(Problem details) Say the data back exactly as it is written below.
○ ○ ○ ○ ○ ○ ○
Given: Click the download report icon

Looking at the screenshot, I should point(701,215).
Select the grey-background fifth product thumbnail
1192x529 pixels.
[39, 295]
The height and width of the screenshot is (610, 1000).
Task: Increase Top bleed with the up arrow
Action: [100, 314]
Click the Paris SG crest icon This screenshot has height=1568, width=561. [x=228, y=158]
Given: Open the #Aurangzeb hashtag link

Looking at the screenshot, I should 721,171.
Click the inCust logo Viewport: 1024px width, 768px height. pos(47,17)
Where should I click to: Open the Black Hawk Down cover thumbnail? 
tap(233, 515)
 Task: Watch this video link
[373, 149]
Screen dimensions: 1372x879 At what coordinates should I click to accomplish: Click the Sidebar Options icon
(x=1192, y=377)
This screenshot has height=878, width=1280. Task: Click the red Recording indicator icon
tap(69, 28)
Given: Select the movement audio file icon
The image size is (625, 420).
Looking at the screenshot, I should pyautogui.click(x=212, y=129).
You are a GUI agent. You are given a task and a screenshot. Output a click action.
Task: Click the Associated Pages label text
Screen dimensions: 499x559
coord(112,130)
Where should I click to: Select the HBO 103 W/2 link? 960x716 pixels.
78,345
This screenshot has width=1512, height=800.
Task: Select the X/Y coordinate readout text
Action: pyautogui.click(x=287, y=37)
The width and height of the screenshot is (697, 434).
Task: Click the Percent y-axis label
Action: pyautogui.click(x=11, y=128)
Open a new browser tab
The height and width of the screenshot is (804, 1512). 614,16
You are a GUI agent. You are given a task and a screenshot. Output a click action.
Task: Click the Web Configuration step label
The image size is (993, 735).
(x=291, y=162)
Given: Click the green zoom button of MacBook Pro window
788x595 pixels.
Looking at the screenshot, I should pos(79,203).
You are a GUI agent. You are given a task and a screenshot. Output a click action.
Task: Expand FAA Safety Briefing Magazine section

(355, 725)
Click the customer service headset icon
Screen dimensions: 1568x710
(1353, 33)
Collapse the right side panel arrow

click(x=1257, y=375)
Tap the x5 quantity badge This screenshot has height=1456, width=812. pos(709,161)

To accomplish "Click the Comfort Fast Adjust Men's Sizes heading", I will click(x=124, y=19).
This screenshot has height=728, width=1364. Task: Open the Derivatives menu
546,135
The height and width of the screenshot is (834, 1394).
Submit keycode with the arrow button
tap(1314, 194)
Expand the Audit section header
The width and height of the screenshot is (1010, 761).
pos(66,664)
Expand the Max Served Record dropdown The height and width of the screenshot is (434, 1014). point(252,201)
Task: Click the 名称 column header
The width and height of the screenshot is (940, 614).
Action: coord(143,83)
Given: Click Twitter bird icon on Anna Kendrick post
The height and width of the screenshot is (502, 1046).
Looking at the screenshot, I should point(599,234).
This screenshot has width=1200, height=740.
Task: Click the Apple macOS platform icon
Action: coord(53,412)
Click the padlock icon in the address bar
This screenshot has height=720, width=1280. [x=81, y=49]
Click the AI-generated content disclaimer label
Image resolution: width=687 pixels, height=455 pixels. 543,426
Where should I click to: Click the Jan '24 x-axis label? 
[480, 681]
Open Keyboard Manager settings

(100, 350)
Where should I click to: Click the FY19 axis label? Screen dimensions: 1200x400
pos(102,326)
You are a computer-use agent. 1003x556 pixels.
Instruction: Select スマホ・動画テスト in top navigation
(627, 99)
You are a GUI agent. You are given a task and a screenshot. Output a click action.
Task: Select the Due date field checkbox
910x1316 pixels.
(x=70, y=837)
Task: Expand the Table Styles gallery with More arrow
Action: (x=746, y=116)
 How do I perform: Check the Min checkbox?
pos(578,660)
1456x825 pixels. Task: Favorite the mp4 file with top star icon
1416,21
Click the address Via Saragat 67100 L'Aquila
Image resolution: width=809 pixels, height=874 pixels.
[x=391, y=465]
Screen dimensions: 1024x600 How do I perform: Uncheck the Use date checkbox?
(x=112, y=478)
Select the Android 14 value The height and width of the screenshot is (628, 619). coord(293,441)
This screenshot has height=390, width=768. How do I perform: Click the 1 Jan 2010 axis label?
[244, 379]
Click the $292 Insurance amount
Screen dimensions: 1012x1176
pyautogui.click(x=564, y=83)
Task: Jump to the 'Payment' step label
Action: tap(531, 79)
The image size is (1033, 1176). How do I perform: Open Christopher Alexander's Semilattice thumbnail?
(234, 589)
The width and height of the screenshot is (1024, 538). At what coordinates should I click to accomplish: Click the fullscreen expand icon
○ ○ ○ ○ ○ ○ ○
(Result of this task)
Given: Click the download report icon

Looking at the screenshot, I should point(701,215).
Select the grey-background fifth product thumbnail
1192x529 pixels.
[39, 295]
The height and width of the screenshot is (610, 1000).
Task: Increase Top bleed with the up arrow
Action: [100, 314]
Click the Paris SG crest icon This screenshot has height=1568, width=561. [x=228, y=158]
Given: Open the #Aurangzeb hashtag link

Looking at the screenshot, I should 721,171.
Click the inCust logo Viewport: 1024px width, 768px height. pos(47,17)
Where should I click to: Open the Black Hawk Down cover thumbnail? 
tap(233, 515)
 Task: Watch this video link
[373, 149]
Screen dimensions: 1372x879 At what coordinates should I click to accomplish: Click the Sidebar Options icon
(x=1192, y=377)
This screenshot has height=878, width=1280. Task: Click the red Recording indicator icon
tap(69, 28)
Given: Select the movement audio file icon
The image size is (625, 420).
Looking at the screenshot, I should pyautogui.click(x=212, y=129).
You are a GUI agent. You are given a task and a screenshot. Output a click action.
Task: Click the Associated Pages label text
Screen dimensions: 499x559
coord(112,130)
Where should I click to: Select the HBO 103 W/2 link? 960x716 pixels.
78,345
This screenshot has width=1512, height=800.
Task: Select the X/Y coordinate readout text
Action: pyautogui.click(x=287, y=37)
The width and height of the screenshot is (697, 434).
Task: Click the Percent y-axis label
Action: pyautogui.click(x=11, y=128)
Open a new browser tab
The height and width of the screenshot is (804, 1512). 614,16
You are a GUI agent. You are given a task and a screenshot. Output a click action.
Task: Click the Web Configuration step label
The image size is (993, 735).
(x=291, y=162)
Given: Click the green zoom button of MacBook Pro window
788x595 pixels.
Looking at the screenshot, I should pos(79,203).
You are a GUI agent. You are given a task and a screenshot. Output a click action.
Task: Expand FAA Safety Briefing Magazine section

(355, 725)
Click the customer service headset icon
Screen dimensions: 1568x710
(1353, 33)
Collapse the right side panel arrow

click(x=1257, y=375)
Tap the x5 quantity badge This screenshot has height=1456, width=812. pos(709,161)

To accomplish "Click the Comfort Fast Adjust Men's Sizes heading", I will click(x=124, y=19).
This screenshot has height=728, width=1364. Task: Open the Derivatives menu
546,135
The height and width of the screenshot is (834, 1394).
Submit keycode with the arrow button
tap(1314, 194)
Expand the Audit section header
The width and height of the screenshot is (1010, 761).
pos(66,664)
Expand the Max Served Record dropdown The height and width of the screenshot is (434, 1014). point(252,201)
Task: Click the 名称 column header
The width and height of the screenshot is (940, 614).
Action: coord(143,83)
Given: Click Twitter bird icon on Anna Kendrick post
The height and width of the screenshot is (502, 1046).
Looking at the screenshot, I should point(599,234).
This screenshot has width=1200, height=740.
Task: Click the Apple macOS platform icon
Action: coord(53,412)
Click the padlock icon in the address bar
This screenshot has height=720, width=1280. [x=81, y=49]
Click the AI-generated content disclaimer label
Image resolution: width=687 pixels, height=455 pixels. 543,426
Where should I click to: Click the Jan '24 x-axis label? 
[480, 681]
Open Keyboard Manager settings

(100, 350)
Where should I click to: Click the FY19 axis label? Screen dimensions: 1200x400
pos(102,326)
You are a computer-use agent. 1003x556 pixels.
Instruction: Select スマホ・動画テスト in top navigation
(627, 99)
You are a GUI agent. You are given a task and a screenshot. Output a click action.
Task: Select the Due date field checkbox
910x1316 pixels.
(x=70, y=837)
Task: Expand the Table Styles gallery with More arrow
Action: (x=746, y=116)
 How do I perform: Check the Min checkbox?
pos(578,660)
1456x825 pixels. Task: Favorite the mp4 file with top star icon
1416,21
Click the address Via Saragat 67100 L'Aquila
Image resolution: width=809 pixels, height=874 pixels.
[x=391, y=465]
Screen dimensions: 1024x600 How do I perform: Uncheck the Use date checkbox?
(x=112, y=478)
Select the Android 14 value The height and width of the screenshot is (628, 619). coord(293,441)
This screenshot has height=390, width=768. How do I perform: Click the 1 Jan 2010 axis label?
[244, 379]
Click the $292 Insurance amount
Screen dimensions: 1012x1176
pyautogui.click(x=564, y=83)
Task: Jump to the 'Payment' step label
Action: tap(531, 79)
The image size is (1033, 1176). How do I perform: Open Christopher Alexander's Semilattice thumbnail?
(234, 589)
The width and height of the screenshot is (1024, 538). At what coordinates should I click to accomplish: Click the fullscreen expand icon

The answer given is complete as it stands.